Task to complete →
From the records that follow, copy every line that contains the word "computer".

***** Exercise data

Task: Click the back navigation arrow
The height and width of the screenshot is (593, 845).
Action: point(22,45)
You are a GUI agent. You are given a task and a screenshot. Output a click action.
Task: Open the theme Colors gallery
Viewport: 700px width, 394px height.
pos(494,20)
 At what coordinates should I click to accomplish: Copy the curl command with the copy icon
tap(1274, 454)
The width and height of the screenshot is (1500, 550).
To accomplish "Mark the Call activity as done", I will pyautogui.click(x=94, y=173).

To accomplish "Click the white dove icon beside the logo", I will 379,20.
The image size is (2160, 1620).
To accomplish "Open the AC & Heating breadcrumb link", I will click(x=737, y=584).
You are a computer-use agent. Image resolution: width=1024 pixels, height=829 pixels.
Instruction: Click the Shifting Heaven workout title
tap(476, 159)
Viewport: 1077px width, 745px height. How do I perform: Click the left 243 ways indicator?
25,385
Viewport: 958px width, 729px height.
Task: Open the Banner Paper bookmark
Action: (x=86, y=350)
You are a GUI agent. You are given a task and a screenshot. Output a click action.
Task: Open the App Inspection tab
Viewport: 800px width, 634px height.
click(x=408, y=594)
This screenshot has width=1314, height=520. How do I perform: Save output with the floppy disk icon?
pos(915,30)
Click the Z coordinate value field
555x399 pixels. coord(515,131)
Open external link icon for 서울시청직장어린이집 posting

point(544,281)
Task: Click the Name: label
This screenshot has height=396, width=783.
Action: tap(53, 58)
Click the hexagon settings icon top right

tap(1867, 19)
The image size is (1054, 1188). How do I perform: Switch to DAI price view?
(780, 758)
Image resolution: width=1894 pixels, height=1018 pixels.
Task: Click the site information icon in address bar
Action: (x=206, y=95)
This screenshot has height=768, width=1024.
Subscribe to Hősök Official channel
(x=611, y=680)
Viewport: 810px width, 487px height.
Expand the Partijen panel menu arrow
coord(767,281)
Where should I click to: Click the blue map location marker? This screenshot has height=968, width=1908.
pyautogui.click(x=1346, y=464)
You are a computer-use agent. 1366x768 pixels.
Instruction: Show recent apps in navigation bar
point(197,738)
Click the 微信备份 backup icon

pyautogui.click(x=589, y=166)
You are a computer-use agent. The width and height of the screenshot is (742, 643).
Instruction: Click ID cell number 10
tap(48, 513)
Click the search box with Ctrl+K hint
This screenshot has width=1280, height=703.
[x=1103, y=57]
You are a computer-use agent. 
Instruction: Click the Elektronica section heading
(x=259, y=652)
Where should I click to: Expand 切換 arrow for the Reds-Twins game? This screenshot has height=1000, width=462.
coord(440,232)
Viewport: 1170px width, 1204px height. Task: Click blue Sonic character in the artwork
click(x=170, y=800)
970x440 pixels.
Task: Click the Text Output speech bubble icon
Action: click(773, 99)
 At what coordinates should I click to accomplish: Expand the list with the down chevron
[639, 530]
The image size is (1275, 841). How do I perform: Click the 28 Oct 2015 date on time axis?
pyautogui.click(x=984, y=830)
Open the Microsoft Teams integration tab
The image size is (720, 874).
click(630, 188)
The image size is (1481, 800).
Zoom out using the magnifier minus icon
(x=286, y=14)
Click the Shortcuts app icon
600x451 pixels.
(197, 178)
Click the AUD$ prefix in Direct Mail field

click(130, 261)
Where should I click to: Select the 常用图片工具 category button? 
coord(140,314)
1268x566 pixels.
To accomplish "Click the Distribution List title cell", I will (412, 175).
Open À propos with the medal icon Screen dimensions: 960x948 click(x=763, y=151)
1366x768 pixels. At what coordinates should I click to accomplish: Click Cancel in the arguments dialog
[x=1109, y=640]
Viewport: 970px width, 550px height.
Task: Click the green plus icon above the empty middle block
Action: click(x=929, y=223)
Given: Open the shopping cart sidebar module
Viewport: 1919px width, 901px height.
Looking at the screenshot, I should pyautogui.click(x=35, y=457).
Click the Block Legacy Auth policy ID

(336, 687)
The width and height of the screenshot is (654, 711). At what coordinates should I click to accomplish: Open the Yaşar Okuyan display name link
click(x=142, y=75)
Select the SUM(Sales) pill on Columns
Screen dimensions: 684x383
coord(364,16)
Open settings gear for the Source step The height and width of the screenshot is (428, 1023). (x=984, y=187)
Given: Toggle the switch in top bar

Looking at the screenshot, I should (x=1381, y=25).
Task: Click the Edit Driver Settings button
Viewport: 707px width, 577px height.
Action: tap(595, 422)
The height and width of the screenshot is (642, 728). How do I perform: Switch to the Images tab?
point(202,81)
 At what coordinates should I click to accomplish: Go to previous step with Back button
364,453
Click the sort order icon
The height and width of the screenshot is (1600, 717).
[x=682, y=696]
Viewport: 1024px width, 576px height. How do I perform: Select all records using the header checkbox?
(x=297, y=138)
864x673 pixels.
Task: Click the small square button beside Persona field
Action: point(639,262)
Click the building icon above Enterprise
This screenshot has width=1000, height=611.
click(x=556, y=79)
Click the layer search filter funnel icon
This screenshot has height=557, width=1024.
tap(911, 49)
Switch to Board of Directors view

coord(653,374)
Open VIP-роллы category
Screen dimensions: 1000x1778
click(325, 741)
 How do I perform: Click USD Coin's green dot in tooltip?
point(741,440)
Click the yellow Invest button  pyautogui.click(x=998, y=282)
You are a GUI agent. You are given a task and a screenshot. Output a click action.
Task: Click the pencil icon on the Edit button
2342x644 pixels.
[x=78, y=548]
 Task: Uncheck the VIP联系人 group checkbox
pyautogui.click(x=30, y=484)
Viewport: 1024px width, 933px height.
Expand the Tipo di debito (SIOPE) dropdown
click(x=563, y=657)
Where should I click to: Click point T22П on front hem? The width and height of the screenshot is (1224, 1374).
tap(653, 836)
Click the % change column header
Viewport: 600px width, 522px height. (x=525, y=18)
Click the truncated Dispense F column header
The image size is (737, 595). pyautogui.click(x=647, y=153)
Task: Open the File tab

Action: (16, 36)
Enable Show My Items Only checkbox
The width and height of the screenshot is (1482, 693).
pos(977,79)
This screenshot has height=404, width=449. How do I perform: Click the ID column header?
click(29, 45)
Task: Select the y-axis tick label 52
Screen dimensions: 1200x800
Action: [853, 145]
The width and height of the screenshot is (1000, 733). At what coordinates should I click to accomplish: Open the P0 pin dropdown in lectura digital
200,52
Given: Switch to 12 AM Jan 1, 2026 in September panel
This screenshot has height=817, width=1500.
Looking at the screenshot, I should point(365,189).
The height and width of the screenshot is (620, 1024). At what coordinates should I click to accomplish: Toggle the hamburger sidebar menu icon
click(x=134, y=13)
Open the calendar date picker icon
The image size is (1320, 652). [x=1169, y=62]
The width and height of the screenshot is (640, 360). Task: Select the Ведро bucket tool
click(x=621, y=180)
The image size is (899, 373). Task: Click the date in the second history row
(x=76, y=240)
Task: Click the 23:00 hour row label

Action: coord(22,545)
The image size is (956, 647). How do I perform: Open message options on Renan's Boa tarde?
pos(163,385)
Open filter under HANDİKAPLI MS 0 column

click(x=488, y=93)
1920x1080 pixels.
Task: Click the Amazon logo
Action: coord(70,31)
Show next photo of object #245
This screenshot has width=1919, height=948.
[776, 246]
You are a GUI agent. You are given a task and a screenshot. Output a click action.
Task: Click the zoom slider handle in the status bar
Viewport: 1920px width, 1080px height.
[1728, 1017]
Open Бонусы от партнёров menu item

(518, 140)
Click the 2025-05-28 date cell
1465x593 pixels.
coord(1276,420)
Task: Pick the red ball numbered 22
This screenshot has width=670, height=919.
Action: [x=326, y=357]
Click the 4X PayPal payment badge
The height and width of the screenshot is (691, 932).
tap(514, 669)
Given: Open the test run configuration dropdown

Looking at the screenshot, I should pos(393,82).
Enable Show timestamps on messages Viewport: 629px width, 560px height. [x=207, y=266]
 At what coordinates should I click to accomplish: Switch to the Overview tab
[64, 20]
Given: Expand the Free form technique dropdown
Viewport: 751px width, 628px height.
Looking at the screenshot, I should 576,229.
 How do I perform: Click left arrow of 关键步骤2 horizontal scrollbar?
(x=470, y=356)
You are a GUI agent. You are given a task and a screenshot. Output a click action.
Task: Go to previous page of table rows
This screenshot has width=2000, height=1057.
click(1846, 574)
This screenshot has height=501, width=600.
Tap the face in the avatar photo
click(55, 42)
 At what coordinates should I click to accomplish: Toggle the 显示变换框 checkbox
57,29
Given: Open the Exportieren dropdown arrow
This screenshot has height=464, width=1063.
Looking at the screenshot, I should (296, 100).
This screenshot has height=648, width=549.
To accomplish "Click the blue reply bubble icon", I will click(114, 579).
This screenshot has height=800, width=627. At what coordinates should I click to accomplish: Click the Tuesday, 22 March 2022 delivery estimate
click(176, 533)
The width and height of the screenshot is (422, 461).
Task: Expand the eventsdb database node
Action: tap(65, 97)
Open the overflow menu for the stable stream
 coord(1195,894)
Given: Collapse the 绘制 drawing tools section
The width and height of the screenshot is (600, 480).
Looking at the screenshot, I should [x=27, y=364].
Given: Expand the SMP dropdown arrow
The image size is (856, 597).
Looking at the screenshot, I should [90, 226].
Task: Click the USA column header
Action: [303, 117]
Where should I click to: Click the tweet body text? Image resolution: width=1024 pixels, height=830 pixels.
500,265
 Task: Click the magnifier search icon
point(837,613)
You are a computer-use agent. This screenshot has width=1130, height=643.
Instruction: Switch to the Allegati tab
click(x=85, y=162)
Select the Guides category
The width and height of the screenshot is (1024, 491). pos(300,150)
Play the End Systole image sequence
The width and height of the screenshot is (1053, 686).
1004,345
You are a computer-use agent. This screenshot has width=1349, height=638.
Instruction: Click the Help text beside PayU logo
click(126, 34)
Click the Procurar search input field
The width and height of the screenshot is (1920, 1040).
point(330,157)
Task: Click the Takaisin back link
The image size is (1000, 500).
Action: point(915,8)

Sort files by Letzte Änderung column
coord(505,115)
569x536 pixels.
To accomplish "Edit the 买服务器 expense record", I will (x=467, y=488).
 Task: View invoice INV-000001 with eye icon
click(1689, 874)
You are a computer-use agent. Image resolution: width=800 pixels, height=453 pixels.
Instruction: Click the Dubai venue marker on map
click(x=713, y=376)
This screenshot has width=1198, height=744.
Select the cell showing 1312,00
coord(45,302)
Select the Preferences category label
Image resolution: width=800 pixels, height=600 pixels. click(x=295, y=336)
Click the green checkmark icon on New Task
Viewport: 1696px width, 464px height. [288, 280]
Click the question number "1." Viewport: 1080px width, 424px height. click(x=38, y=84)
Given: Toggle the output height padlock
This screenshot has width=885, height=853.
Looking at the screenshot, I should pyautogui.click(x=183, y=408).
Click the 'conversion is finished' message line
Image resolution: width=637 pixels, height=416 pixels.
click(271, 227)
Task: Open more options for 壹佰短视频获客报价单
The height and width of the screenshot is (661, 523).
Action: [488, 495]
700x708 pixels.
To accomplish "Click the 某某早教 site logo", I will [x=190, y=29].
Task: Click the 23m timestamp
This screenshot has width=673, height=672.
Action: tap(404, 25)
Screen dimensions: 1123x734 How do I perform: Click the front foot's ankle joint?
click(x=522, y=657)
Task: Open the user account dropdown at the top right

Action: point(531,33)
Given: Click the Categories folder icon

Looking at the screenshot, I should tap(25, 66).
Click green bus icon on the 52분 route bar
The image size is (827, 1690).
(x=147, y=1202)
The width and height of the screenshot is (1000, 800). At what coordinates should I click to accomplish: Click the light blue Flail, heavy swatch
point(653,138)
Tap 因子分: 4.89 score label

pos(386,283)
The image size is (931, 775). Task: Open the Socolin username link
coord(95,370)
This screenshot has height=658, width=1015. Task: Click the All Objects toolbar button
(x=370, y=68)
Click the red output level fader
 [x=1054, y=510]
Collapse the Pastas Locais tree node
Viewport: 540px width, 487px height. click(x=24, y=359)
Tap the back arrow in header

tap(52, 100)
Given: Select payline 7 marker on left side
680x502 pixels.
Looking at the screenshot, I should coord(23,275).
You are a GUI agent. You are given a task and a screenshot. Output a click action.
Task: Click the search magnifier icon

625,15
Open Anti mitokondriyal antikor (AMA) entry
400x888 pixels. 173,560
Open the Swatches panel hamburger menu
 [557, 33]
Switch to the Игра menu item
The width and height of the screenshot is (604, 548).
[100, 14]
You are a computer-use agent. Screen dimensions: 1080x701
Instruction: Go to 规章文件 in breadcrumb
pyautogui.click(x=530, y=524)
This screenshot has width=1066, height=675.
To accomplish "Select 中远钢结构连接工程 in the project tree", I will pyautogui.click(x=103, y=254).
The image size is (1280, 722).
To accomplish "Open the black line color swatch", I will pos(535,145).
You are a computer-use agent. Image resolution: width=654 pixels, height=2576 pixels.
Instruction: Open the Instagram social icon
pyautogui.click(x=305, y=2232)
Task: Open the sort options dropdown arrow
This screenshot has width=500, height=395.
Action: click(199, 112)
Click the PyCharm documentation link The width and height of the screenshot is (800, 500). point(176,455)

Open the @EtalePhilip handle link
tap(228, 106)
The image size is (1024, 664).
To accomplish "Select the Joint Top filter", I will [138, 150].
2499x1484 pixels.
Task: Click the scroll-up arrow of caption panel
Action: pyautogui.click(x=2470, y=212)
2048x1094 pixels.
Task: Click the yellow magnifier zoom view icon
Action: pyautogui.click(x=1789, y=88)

**********

Completed task →
You are a computer-use agent. Image resolution: width=1024 pixels, height=829 pixels.
You are a computer-use agent. 1366x768 pixels.
You are a computer-use agent. The width and height of the screenshot is (742, 643).
You are a computer-use agent. 
You are a computer-use agent. This screenshot has width=1130, height=643.
You are a computer-use agent. This screenshot has width=1349, height=638.
You are a computer-use agent. Image resolution: width=800 pixels, height=453 pixels.
You are a computer-use agent. Screen dimensions: 1080x701
You are a computer-use agent. Image resolution: width=654 pixels, height=2576 pixels.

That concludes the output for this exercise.